**Direction**
Copy every line of the entries below, putting "check box" in place of "checkbox" and changing nothing else. Omit the pictures from your copy.

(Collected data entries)
==================================================

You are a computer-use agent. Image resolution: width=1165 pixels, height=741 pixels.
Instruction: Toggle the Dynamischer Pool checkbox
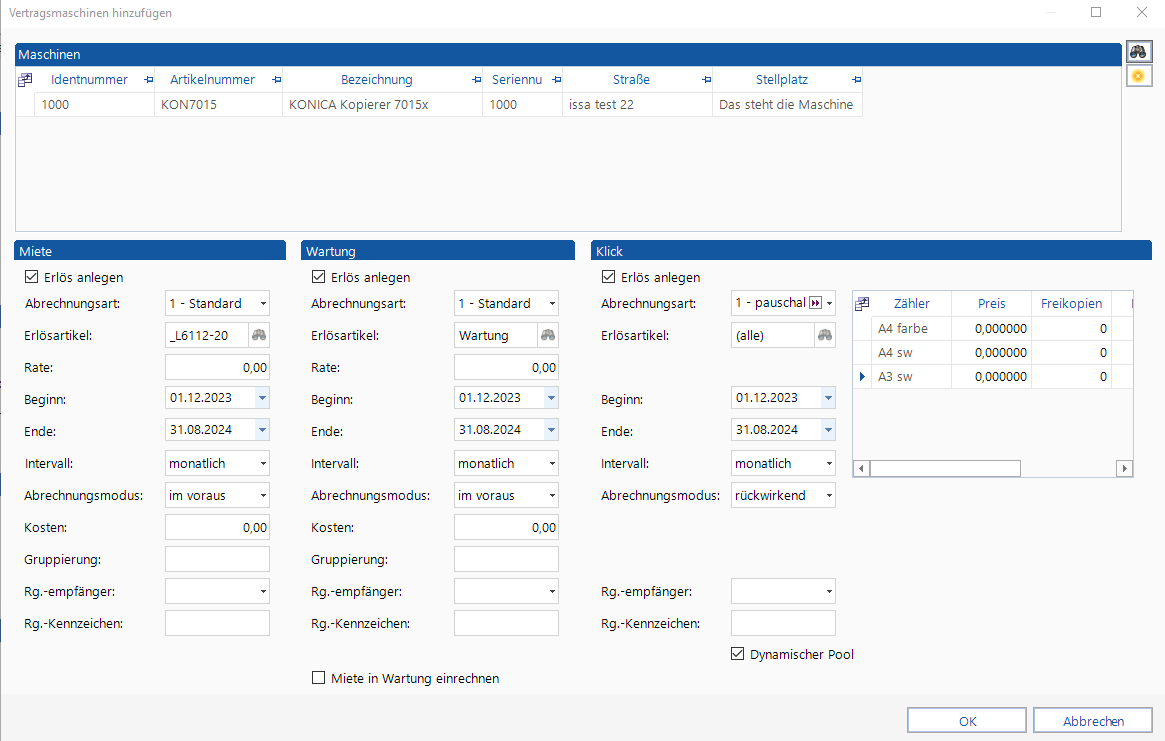click(737, 654)
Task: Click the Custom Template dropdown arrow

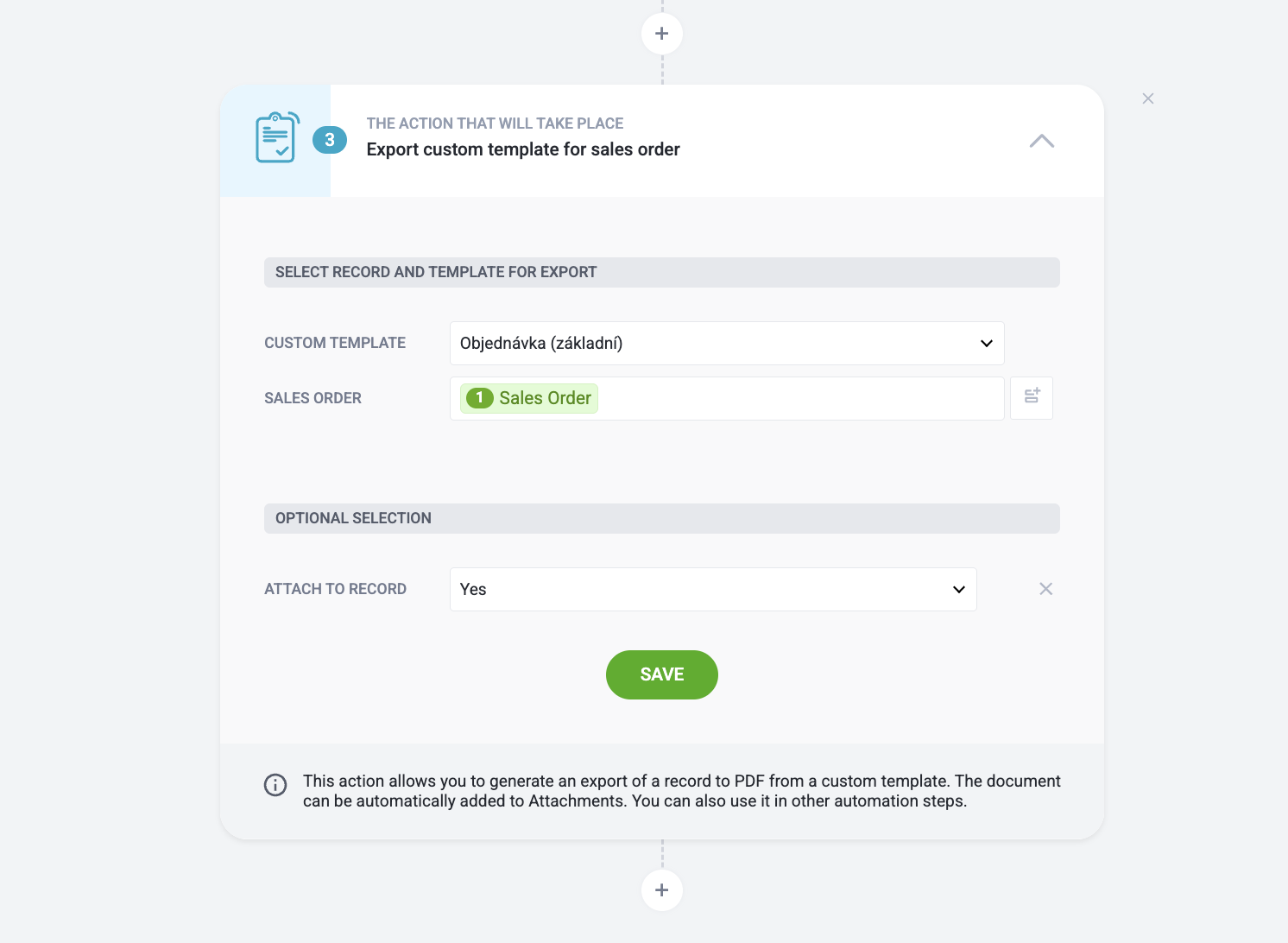Action: pos(987,343)
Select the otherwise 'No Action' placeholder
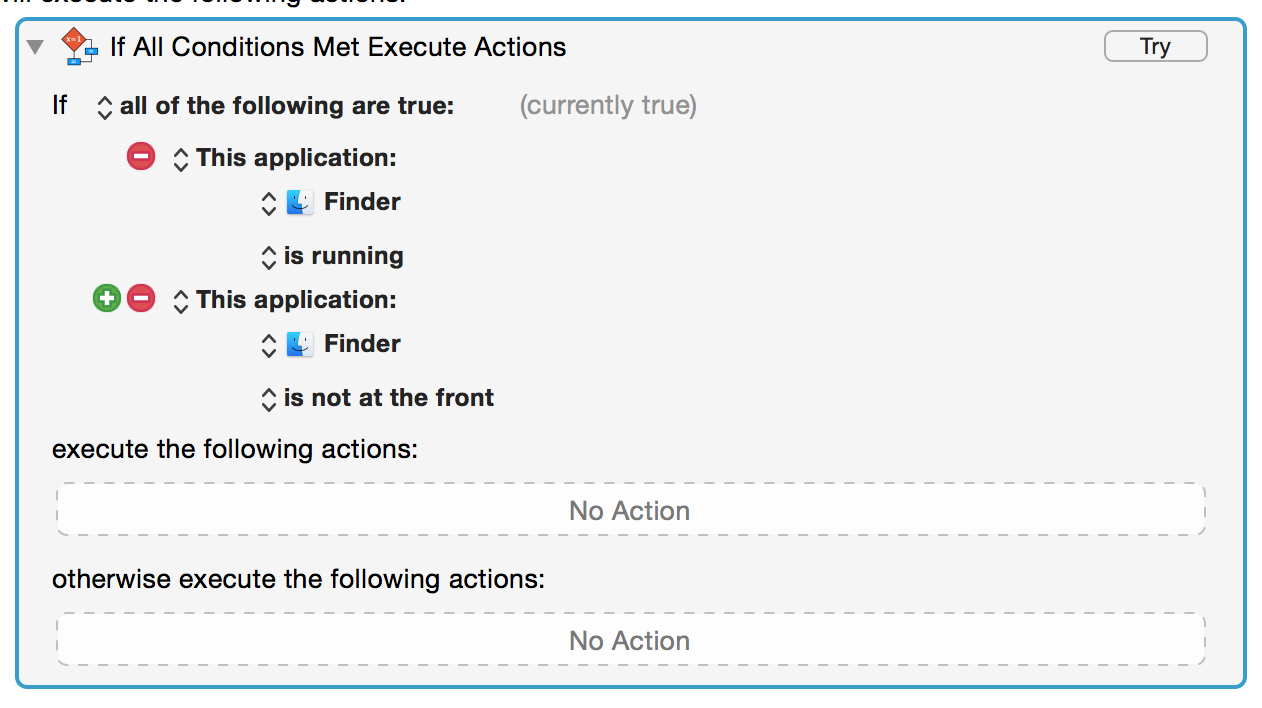1262x708 pixels. click(630, 640)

==================================================

**Result of the task**
You are a computer-use agent. Image resolution: width=1165 pixels, height=741 pixels.
Instruction: Toggle the Dynamischer Pool check box
click(737, 654)
Task: Click the Custom Template dropdown arrow

Action: pos(987,343)
Select the otherwise 'No Action' placeholder
1262x708 pixels. click(630, 640)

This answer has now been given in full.